Cannabinoids Studied for Fatty Liver

The research focuses on two non-intoxicating cannabinoids—Cannabidiol (CBD) and Cannabigerol (CBG)—and examines how they alter metabolic processes within liver cells. Rather than acting primarily through weight loss, the compounds appear to influence cellular energy balance and lipid handling mechanisms, a process researchers describe as metabolic remodeling.

Importantly, the findings come from preclinical experimental models, meaning further clinical studies are required before therapeutic conclusions can be drawn.
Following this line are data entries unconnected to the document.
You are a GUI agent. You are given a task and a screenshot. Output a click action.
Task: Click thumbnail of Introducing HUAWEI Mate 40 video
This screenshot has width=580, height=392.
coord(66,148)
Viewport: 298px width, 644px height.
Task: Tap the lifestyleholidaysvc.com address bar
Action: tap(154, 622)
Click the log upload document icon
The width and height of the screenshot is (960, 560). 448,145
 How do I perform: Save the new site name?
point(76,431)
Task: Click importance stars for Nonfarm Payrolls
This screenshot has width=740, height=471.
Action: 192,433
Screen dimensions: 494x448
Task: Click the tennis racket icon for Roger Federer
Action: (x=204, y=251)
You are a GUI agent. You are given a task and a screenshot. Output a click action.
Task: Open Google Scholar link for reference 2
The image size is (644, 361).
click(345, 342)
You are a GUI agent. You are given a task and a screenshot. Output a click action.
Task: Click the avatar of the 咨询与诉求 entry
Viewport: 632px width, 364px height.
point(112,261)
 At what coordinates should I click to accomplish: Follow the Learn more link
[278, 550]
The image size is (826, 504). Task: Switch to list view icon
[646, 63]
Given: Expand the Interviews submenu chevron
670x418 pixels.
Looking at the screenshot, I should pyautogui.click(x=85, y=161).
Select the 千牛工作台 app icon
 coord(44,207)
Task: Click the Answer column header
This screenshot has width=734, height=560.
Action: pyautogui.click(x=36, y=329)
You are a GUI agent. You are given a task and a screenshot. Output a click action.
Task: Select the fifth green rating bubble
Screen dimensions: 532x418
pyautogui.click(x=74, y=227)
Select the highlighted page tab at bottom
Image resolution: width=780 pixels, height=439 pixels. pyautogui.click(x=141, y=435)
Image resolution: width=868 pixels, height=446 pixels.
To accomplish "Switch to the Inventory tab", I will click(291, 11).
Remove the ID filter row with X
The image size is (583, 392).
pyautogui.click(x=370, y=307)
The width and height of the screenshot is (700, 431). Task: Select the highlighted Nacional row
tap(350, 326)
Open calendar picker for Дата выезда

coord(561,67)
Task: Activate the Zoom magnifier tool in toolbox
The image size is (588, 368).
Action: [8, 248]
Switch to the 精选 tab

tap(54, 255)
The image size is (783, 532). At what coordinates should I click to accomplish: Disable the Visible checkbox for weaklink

Increased Cellular Energy Reserves: The Phosphocreatine Mechanism

One of the central study observations was an increase in phosphocreatine levels within liver tissue following treatment with CBD and CBG.

The Mechanism

Phosphocreatine is a high-energy molecule best known for supporting rapid energy demands in muscle cells. Under normal conditions, the liver relies less heavily on this system. However, researchers found that cannabinoid exposure enhanced phosphocreatine availability during metabolic stress induced by a high-fat diet.

This effect appears to create an additional cellular energy reserve, helping hepatocytes maintain ATP production when metabolic demand rises.

Observed Effects

By stabilizing cellular energy balance, liver cells showed improved resilience to metabolic stress—a factor associated with reduced progression toward inflammation and fibrosis in MASLD models.

Rather than acting as a direct cure, the mechanism suggests cannabinoids may support energy homeostasis, allowing liver cells to better cope with lipid overload.

Restoration of Lysosomal Function and Lipid Clearance

The study also examined how cannabinoids affect lysosomes—intracellular structures responsible for breaking down waste products and excess lipids.

The Problem in MASLD

In fatty liver disease, lysosomal activity can become impaired, leading to accumulation of triglycerides and bioactive lipids such as ceramides, which are associated with insulin resistance and inflammatory signaling.

Study Findings

CBD and CBG increased the activity of cathepsins, enzymes that drive lysosomal degradation processes. Enhanced enzyme activity was linked with:

• Reduced liver triglyceride levels
• Lower concentrations of harmful types of lipids 
• Improved metabolic markers in experimental models

These findings suggest cannabinoids may indirectly improve liver metabolism by restoring cellular “cleanup” pathways rather than directly blocking fat production.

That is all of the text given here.